Jones S. Hamilton, a veteran of the Confederate States Army who became a millionaire from convict leasing after the war, built a "palatial home [...] on Boyd Street, east of Jefferson." Hamilton named it Belhaven after his ancestors's house in Scotland. In 1894, he donated it to the "Belhaven College for Young Ladies", a new college chartered by Dr. Lewis Fitzhugh in what is now Belhaven Heights. In 1910, the house burned down but was reopened in 1911 as "Belhaven Collegiate and Industrial Institute" at its current location on Peachtree Street. In 1915, the school was renamed "Belhaven College". Subsequently, residents began referring to the area around the school as "The Belhaven Neighborhood" or simply "Belhaven". Over the years the name has extended to include what became known as Belhaven Heights. Today, the use of the name "Belhaven" can refer to "The Greater Belhaven Area" (meaning both "Belhaven" and "Belhaven Heights", Belhaven University, or both.

Fortification Street, which runs East and West through Belhaven, is paved over what was once one of the last Confederate battle lines during the Siege of Jackson. Although most structures in Jackson were burned by Union soldiers employing a Scorched Earth Policy during and after the siege (under the direction of General Ulysses S. Grant), many of Belhaven's older structures remained untouched.

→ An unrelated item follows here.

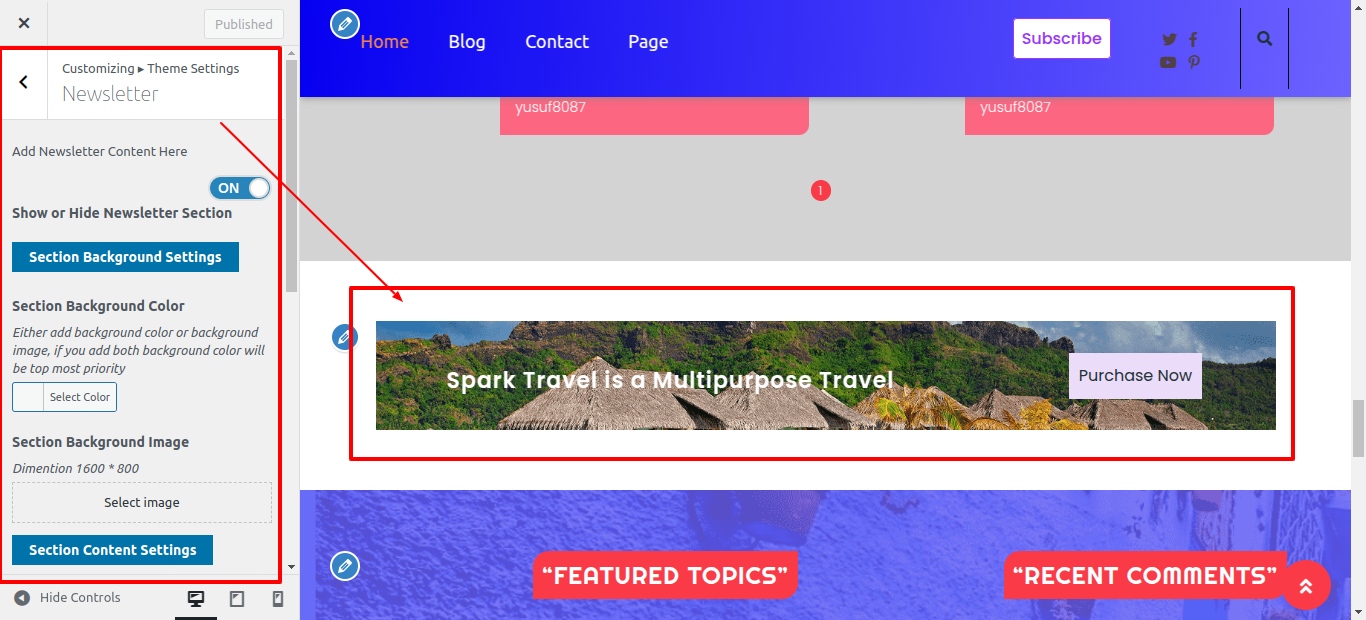Click the Twitter icon in header
This screenshot has height=620, width=1366.
1169,40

==Locally Owned Businesses==
Belhaven is home to many of Jackson's finest restaurants including Lou's Full-Serv, Keifer's Restaurant (Greek casual fare), The Pizza Shack, The Manship Wood Fired Kitchen, and La Cazuela Mexican Grill—each of which has won several "Best of Jackson" awards from the Jackson Free Press. Fenian's Pub, an authentic Irish Public House or "Pub", is also located in Belhaven and is one of Jackson's most popular bars. Belhaven is also home to many other locally own businesses, such as McDade's Market and Kat's Wine Cellar. New Stage Theatre is also located in Belhaven and is one of only a handful of theaters located in the Jackson-Metro Area. The Fairview Inn, located on Fairview Street and built as a private mansion in 1908, is today run as a luxury bed and breakfast inn and spa. Old House Depot, located on Monroe Street, is an architectural salvage warehouse and retail store which specializes in antiques and vintage housing decor.

==Residents==

Belhaven houses one university within the neighborhood itself, Belhaven University, and is located within relative proximity to two other universities, The University of Mississippi Medical Center and Jackson State University, as well as two colleges, Millsaps College and Mississippi College School of Law. Thus, many of Belhaven's residents are either faculty or staff working at one (or more) of these institutions, or students. As a result, Belhaven has an eclectic mix of young residents, many of which are from out-of-state and often remain only as long as they are attending school, living alongside older residents who tend to be more permanent. Likewise, Belhaven is home to a widely diverse dog and cat community. Often in the mornings and evenings many dogs can be seen walking or jogging beside their owners on the various sidewalks paved throughout the neighborhood. As well, there are a number of local, outdoor cats who are known by many of the residents on any particular street, most of whom are friendly.